The transition from advanced CKD to the start of dialysis is a period of heightened vulnerability for many patients and is associated with a high risk of Emergency Department (ED) visits, hospitalization, and emergent or suboptimal dialysis. 4 Multiple factors are thought to contribute to this phenomenon, including frailty, multimorbidity, unexpected declines in kidney function, or sudden appearance of uremic symptoms.4,5
Novel interventions designed to monitor late-stage CKD patients at home may help identify and pre-emptively treat acute worsening of clinical status (eg, volume overload, acute worsening of uremic symptoms) in these patients, reducing the number of ED visits, hospitalizations, and suboptimal dialysis in this patient population. Such strategies have proven successful in abrogating adverse clinical outcomes in other chronic diseases such as heart failure (HF). 6
The primary objective of this trial is to determine whether the addition of the VIEWER (Virtual Ward Incorporating Electronic Wearables) monitoring platform to usual care in patients with advanced CKD (eGFR <15 mL/min/1.73 m2) will lead to a reduction in ED visits and/or hospitalizations.
Methods
Trial Design
The VIEWER study is a national, pragmatic, multicenter randomized controlled trial conducted at 5 Canadian sites comparing usual care vs usual care + the VIEWER virtual care platform in patients with advanced CKD (eGFR <15 mL/min/1.73 m2). Given the nature of the intervention, patients and care providers will not be blinded; outcome assessment and statistical analysis will be blinded.

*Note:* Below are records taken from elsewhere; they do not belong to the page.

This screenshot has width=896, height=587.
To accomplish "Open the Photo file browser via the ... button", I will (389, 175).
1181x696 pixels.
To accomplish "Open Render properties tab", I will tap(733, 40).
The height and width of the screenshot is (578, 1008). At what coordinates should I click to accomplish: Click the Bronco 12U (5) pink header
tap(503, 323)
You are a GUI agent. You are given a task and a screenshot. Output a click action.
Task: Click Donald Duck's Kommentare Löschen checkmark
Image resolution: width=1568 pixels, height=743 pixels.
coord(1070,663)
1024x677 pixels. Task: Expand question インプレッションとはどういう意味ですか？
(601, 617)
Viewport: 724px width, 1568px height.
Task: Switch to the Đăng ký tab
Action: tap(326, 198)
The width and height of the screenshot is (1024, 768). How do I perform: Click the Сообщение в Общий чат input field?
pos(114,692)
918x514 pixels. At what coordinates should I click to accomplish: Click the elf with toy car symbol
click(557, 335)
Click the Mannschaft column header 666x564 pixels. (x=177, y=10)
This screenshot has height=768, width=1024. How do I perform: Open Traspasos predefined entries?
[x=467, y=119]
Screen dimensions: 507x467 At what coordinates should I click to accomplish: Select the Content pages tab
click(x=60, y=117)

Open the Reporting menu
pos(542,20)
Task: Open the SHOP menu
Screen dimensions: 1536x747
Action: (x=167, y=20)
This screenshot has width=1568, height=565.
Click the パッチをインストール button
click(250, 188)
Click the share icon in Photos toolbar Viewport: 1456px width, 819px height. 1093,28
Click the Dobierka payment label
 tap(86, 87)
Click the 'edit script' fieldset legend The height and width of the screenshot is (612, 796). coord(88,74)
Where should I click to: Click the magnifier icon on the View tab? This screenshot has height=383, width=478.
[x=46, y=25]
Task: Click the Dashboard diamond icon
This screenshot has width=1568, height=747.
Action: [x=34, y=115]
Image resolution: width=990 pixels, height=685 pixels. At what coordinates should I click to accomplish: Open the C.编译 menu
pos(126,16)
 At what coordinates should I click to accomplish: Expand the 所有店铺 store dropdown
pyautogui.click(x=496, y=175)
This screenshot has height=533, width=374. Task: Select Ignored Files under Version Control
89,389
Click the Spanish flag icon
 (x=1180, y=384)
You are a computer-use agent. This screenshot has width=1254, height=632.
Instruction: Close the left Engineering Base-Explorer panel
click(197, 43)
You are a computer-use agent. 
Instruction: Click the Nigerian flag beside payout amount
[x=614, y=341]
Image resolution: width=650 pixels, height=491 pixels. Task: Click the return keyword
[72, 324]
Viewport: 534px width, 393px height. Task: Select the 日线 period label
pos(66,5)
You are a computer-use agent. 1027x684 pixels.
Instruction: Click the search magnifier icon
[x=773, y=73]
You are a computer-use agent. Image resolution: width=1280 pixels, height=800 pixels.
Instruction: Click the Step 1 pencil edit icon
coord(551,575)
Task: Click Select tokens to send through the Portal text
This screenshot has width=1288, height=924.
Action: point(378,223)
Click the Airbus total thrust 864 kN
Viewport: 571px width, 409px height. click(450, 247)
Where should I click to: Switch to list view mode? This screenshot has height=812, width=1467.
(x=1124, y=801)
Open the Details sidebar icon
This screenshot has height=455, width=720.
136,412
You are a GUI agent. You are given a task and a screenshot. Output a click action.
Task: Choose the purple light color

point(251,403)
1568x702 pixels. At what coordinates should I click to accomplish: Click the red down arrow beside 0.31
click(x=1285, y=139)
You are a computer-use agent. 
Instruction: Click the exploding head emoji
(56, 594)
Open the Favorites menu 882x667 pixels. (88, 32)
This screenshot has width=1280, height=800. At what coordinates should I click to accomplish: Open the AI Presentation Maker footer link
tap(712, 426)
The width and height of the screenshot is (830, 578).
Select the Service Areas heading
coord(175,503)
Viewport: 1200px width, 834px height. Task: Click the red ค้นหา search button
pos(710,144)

Sample Size Considerations
Based on systematic reviews of the published literature, we estimate a 39% reduction in the hazard of an outcome event (ie, hazard ratio [HR] = 0.61 for intervention).6,7 Further assuming an event rate in the usual care group of 11.4% per month, 7 an expected median follow-up of 12 months per patient, a censoring rate of 3% per month, patient attrition of 10%, 2-ided alpha = 0.05, and beta = 0.10 (90% power), we will require 340 patients total (170 per arm), 68 patients/site.
Patient Population
The trial will be conducted at 5 sites across 2 Canadian provinces:
Seven Oaks General Hospital (SOGH), Winnipeg, Manitoba.
St. Boniface Hospital (SBH), Winnipeg, Manitoba.
Health Sciences Centre (HSC), Winnipeg, Manitoba.
London Health Sciences Centre, London, Ontario.
Scarborough Health Network (SHN), Scarborough, Ontario.
Inclusion and exclusion criteria are presented in Table 1. The goal is to be as pragmatic as possible in order to include the majority of patients who may be eligible candidates for the trial. Potentially eligible participants that do not meet eligibility criteria can be re-screened at a later date if eligibility changes.
Summary of Inclusion and Exclusion Criteria.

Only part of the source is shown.